**DATASET CONTENT:**
════════
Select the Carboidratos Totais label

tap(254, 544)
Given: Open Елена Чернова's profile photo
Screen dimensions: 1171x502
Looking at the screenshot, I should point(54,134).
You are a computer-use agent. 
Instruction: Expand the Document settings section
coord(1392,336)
════════
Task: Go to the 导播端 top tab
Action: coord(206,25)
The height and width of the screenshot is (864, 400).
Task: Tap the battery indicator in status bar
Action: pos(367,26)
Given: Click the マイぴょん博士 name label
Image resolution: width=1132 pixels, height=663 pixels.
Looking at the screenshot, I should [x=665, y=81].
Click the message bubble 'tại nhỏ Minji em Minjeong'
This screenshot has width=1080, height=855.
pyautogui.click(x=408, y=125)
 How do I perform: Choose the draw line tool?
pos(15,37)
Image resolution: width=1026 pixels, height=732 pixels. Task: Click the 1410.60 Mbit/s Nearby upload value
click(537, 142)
════════
**PROBLEM DESCRIPTION:**
From the records above, copy each line in which the string "Given" occurs.

**EXERCISE SOLUTION:**
Given: Open Елена Чернова's profile photo
Given: Click the マイぴょん博士 name label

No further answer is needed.